Lawmakers in GOP-controlled statehouse expedited the measure, along with a package of virus bills, after hours of debate in which Republicans maintained they were protecting workers from onerous mandates by the federal government.
“If you want to get a vaccine, you can get a vaccine. If you don’t want to get a vaccine, you can choose not to get a vaccine,” said Sen. Danny Burgess, a Republican. “That’s the entire purpose of this bill, trusting Floridians and allowing us to make that choice for ourselves.”
DeSantis called the special legislative session on vaccine mandates as he wages a legal and media campaign against vaccine mandates pushed by Democratic President Joe Biden. The governor has become a star in the GOP through his opposition to lockdowns and other virus rules, boosting his profile as he runs for reelection and eyes a possible 2024 presidential run.

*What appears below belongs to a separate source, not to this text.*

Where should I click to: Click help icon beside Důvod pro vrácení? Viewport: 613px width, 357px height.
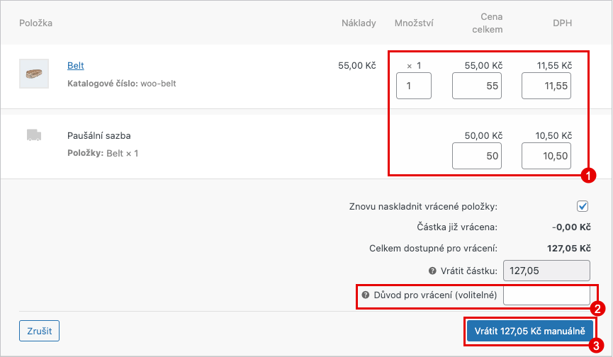point(366,295)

According to Gov. DeSantis’s website, he’s calling on the legislature to consider legislation that will:
- Protect current and prospective employees against unfair discrimination on the basis of COVID-19 vaccination status and ensure robust enforcement for this protection;
- Ensure that educational institutions and government entities are prohibited from unfairly discriminating against current and prospective employees, students, and residents on the basis of COVID-19 vaccination status;
- Ensure that employees improperly denied employment on the basis of COVID-19 vaccination status can be eligible for reemployment benefits and, if needed, ensure that employees injured by a COVID-19 vaccination taken pursuant to a company policy are covered by workers’ compensation;
- Appropriate a sufficient amount of funds to investigate complaints regarding COVID-19 vaccination mandates and to take legal action against such mandates, including mandates imposed by the Federal Government;
- Clarify that the Parents’ Bill of Rights, Chapter 1014, Florida Statutes, vests the decision on masking with parents, not government entities, and that schools must comply with Department of Health rules that govern student health, including rules that ensure healthy students can remain in school;
- Limit mandates by school districts on students or employees regarding COVID-19 and related mitigation measures;
- Provide adequate enforcement mechanisms to ensure that Florida law is followed and the rights of parents are honored;
- Direct the State to evaluate whether it should assert jurisdiction over occupational safety and health issues for government and private employees;
- Repeal the authority for the State Health Officer to order forced injections or vaccinations under Section 381.00315, Florida Statutes, originally enacted in 2002; and
- Create as necessary public records exemptions related to complaints and investigations described herein.
The vote Wednesday night capped a short session in which Republicans were all but certain to pass the bills. The most contentious measure would prevent private businesses from having vaccine mandates unless they allow workers to opt out for medical reasons, religious beliefs, immunity based on a previous infection, regular testing or an agreement to wear protective gear.
The state health department, which is led by Surgeon General Dr. Joseph Ladapo, who opposes mandates, will be tasked with defining standards for the exemptions.
The measure also includes fines for businesses that fire a worker without allowing the exemptions. Additionally, it bars schools and governments in the state from having vaccine mandates and allows parents to sue schools with masking requirements. Another bill would block the public release of records regarding state investigations of vaccine policies in businesses.
“Its just mind-blowing most days to think that it is an acceptable position to hold that another person will get to make the health care decision about whether or not to be vaccinated, that an employer would get to make a health care decision for their employee,” said Rep. Erin Grall, a Republican.
If the bill passes, Capitol News Desk’s Jake Stofan says $6 million will go towards enforcing a mandate ban and creating a new statewide occupational safety agency.
If signed by Gov. Ron DeSantis, then the bill would remain law until June 2023.
Democrats have repeatedly slammed the legislation as dangerous to the public and burdensome to businesses. They also said the special session amounts to political theater meant to serve DeSantis’ political ambitions.
“Does this bill truly attempt to keep Floridians safe, or was it crafted to kick off a presidential campaign for our governor?” asked Rep. Angie Nixon, a Democrat.
Separately, lawmakers passed a bill to stop the state health officer from being able to mandate vaccines during public health emergency. Republicans also approved a bill directing the state to begin considering a withdrawal from the federal Occupational Safety and Health Administration, which drafted White House vaccine requirements for businesses with more than 100 employees.
Florida — with more than two dozen other GOP-led states, employers and several conservative and business organizations — has sued over the OSHA rule and a federal court has since placed it on hold. The state has also sued over another White House mandate requiring COVID-19 vaccines for federal contractors.
During debate, Sen. Shevrin Jones, a Democrat, echoed frustrations his party have maintained since the session was called.
“Let’s call this exactly what it is, and this is the governor’s direct defiance of the president and the federal government, that is the only reason we’re here right now,” said Jones.